6) Mesh with Social Media 

Social media thrives on the idea of sharing, and you should tap into that at every opportunity. Make it easy for your website visitors to share your content to their Facebook, Twitter, or other accounts. If your content is awesome enough, you can expect at least a small viral effect.

But to make the most of social sharing, don’t limit your prompts to easily ignored icons at the bottom of each page. Embedding calls to action within the content itself will significantly increase the number of shares it generates.

7) Encourage Reviews 

Also, actively encourage your customers to leave reviews of your brand on relevant websites. A series of genuine, believable good reviews offer strong social proof to anyone weighing up whether to become a customer.

Of course, you risk receiving a mix of good and bad reviews, but even bad ones serve a purpose. If you respond politely and make it clear you’ve rectified the problem, as well as making it up to the customer, it shows your brand to be responsive and agile.
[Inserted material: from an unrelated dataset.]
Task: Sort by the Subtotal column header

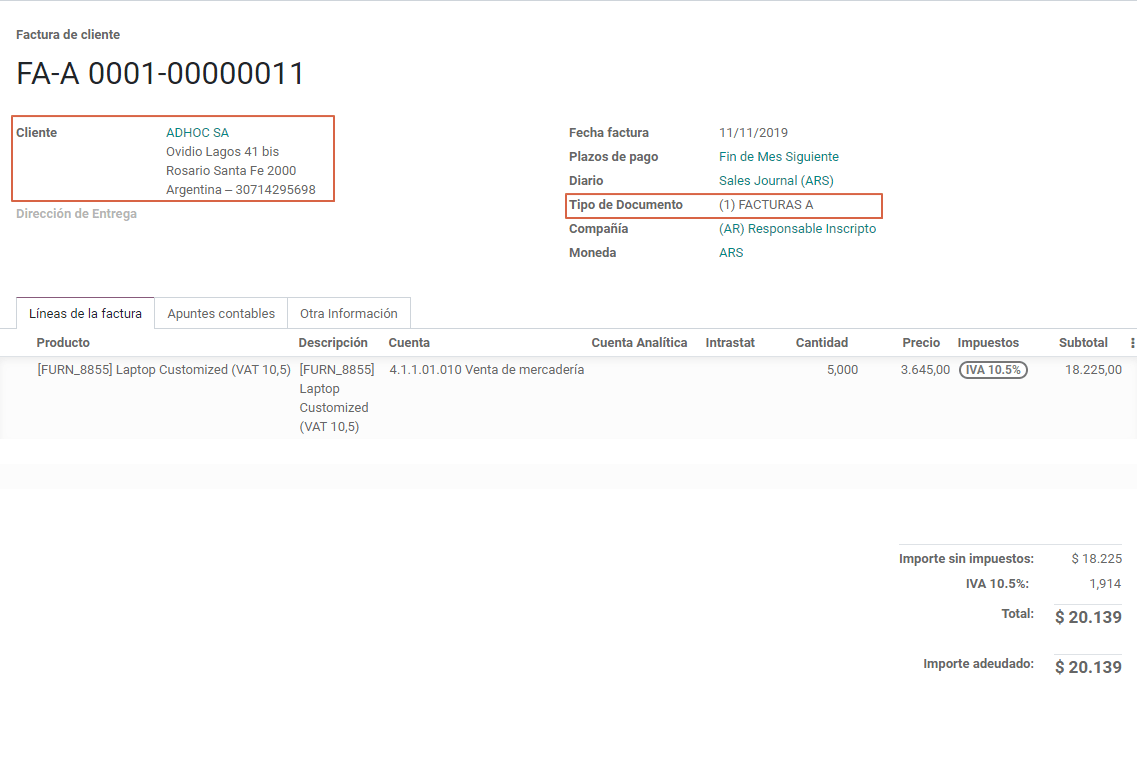Action: 1083,343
8) Give Away Branded Gear 

Manufacture and distribute free branded gear such as t-shirts, caps, or even just bumper stickers. Everyone loves a freebie, and if they use them, your brand logo gets shown around town for just the relatively low cost of manufacture.

9) Great Service and Products 

Lastly, no amount of marketing will make up for a poor customer experience. If your customers aren’t happy with your brand, they’ll never stake their reputation on recommending it, no matter how many inducements you offer.

But if your brand delivers on its promises, and offers genuinely useful products and service, then putting effort into developing customer evangelism can produce stunning results.